I don't understand how the contrast -- using category theory to derive notions of computation and something attempting to patch up Perl's object system -- relates to the rest of the essay.

I don't mean to be coy, but what's the point? Is it that business skills are important, too, and that universities (and their CS departments in particular) are underserving the computing industry? That's what one of the comments (http://use.perl.org/comments.pl?sid=42485&cid=67709) seems to indicate. The American education system needs some work, but I think it's a mistake to see a university education as vocational training: the "fields" in a university don't correspond to "fields" in the world. It's a coincidence that computer science roughly corresponds to a field in high demand these days.

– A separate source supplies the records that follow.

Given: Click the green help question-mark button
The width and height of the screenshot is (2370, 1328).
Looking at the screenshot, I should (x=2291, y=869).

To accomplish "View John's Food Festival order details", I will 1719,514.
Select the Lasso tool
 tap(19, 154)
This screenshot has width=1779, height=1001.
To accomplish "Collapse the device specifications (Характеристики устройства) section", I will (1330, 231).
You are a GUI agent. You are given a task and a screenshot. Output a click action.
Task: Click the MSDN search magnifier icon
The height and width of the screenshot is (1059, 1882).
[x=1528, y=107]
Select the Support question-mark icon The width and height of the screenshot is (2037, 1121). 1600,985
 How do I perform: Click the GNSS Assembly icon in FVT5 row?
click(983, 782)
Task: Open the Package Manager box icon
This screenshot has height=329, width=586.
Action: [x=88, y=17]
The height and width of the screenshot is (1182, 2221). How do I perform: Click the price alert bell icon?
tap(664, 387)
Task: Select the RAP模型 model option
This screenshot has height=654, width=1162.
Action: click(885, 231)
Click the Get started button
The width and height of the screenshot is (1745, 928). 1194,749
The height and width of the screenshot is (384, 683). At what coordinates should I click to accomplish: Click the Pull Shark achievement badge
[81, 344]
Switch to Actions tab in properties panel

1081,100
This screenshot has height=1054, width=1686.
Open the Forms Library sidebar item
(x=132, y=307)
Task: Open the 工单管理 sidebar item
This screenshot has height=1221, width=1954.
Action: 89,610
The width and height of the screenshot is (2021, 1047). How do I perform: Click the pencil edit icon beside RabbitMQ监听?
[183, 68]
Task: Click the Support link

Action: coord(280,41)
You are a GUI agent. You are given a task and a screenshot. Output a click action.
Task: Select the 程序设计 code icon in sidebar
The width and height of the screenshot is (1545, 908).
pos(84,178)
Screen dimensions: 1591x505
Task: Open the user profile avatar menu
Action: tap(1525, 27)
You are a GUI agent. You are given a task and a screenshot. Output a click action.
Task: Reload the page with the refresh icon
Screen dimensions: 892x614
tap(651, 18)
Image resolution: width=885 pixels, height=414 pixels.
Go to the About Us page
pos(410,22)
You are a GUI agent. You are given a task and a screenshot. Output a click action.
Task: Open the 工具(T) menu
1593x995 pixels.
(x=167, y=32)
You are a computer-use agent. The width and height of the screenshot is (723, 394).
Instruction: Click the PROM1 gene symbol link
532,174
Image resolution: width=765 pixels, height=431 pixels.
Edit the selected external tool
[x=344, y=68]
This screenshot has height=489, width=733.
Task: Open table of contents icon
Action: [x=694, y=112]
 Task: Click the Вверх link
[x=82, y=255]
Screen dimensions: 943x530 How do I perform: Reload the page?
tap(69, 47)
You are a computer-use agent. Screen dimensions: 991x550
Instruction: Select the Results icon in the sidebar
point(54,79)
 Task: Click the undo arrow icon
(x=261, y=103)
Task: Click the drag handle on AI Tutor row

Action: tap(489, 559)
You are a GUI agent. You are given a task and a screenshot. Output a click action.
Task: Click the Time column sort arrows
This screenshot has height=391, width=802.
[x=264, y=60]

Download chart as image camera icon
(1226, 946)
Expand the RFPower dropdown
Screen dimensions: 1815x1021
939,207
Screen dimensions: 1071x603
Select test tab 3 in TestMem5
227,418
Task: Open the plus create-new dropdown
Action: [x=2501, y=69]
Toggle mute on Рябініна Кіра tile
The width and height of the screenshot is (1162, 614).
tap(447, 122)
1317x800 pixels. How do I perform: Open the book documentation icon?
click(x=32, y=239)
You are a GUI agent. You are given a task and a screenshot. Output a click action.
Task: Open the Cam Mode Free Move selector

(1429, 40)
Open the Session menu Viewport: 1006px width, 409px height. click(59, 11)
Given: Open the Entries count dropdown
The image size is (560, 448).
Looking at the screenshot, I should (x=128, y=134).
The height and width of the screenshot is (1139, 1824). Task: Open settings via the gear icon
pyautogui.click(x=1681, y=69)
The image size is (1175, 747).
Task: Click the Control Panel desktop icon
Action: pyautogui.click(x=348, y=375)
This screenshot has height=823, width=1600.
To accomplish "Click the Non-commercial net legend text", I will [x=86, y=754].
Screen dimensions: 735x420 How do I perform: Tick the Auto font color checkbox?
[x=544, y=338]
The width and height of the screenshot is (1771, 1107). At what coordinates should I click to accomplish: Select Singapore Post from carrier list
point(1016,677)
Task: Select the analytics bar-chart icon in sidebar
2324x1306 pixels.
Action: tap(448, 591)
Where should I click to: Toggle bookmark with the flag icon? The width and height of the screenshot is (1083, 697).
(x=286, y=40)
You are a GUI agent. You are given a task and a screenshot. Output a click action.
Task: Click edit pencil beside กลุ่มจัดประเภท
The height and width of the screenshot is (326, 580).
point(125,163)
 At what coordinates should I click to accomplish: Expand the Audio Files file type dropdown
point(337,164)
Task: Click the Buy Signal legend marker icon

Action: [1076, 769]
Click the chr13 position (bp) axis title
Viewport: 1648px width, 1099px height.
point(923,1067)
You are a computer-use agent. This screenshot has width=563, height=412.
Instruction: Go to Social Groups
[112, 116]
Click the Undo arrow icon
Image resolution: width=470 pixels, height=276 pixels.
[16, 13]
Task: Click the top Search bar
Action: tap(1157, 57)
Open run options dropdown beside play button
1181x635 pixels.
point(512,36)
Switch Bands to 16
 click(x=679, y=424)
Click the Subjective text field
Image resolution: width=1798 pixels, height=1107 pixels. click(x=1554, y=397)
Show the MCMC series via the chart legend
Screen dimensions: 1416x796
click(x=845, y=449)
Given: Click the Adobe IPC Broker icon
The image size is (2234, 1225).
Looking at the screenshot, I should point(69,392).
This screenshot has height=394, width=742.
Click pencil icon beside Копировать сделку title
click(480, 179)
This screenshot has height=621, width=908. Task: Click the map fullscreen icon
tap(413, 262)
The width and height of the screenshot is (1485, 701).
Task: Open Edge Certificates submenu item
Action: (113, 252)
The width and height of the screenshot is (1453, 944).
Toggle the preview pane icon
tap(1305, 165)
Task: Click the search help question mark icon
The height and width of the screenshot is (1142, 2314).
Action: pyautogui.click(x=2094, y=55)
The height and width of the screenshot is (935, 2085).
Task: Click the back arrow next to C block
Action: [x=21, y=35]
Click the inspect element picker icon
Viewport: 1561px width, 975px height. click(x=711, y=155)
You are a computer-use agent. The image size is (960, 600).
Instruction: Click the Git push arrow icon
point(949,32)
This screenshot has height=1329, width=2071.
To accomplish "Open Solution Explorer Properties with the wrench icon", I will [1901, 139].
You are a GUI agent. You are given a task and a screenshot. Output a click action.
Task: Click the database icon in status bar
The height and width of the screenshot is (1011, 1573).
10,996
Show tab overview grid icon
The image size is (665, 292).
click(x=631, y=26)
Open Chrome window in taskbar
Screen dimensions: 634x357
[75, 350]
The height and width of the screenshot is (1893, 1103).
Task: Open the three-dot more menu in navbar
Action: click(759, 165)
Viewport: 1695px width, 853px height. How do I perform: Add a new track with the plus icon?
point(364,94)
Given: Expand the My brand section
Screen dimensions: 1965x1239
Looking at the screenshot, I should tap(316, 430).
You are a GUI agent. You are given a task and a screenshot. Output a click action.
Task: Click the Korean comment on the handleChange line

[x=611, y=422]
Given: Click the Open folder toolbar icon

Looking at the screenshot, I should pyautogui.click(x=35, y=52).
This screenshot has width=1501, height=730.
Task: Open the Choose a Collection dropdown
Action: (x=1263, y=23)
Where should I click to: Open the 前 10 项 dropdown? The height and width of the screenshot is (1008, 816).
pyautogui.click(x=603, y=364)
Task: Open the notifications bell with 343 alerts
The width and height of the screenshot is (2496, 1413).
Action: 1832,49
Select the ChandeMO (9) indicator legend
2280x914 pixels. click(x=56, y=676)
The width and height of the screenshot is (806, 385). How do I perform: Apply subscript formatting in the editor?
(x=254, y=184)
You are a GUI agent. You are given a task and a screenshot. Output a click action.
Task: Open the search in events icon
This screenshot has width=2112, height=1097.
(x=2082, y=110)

I agree that university education shouldn't be vocational training, but CS graduates need good programming skills. Computer science is very useful stuff, with a lot of applications in the Real World, and just because there are subfields in CS that don't have any obvious application, that doesn't mean that CS folks shouldn't at least try to be useful. Have a look sometime at Simon Peyton-Jones' Haskell-related papers: they're pretty far removed from grunting-in-the-dirt Java monkeying or hacking up a quick Perl script, but they're very readable, and someone who knows Haskell can generally see the usefulness of them on the very first page.

(Also, CS people should be comfortable slinging code around. Some would argue this point, but having decent programming skills makes anybody whose work involves computers much more effective. Ideological purity be damned.)


I think the kind of education and training needed for most software development situations is not widely available. What's needed, and starting to show up is a software engineering degree that bridges the gap between code-monkey and computer scientist.

Vocational education programs in computer programming tend to produce code-monkeys who produce internal applications that don't do anything especially interesting. The applications are usually web and desktop GUIs over some database, and tend to be written in Java, C#, VB and the like. Most people with this level of training would have trouble picking up a new language without more formal training.

Computer scientists tend to know massive amounts of theory. I suspect most computer scientists could pick up a new language simply by glancing over the documentation, and write a paper describing the theories the language implements. If you asked a computer scientist to create an application the accounting department at a big company could make use of, however, you'd probably have bad luck.

What's often missing is education and training for software engineers. Finding solutions to difficult problems requires a good grounding in theory, but actually implementing them requires a background in tools that meet real-world needs. It does appear that degrees in software engineering are starting to appear, though I know essentially nothing about the programs. Most hackers fall in to this category, though their learning tends to come from less formal sources.


You overestimate(wish fulfillment?) the prevalence of difficult problems. The vast majority of work involves problems that you classify as not doing "anything especially interesting" and written by "code-monkeys".


Universities cannot churn out people who have real world experience. That is a fundamental contradiction.

Where do we find programmers who understand both the theory of algorithms and the practice of software engineering? It's simple - find someone who learned the theory in school and also has a few years of experience applying that theory. There are many of these people. If you can't find them, maybe the opportunity you are offering is not very attractive.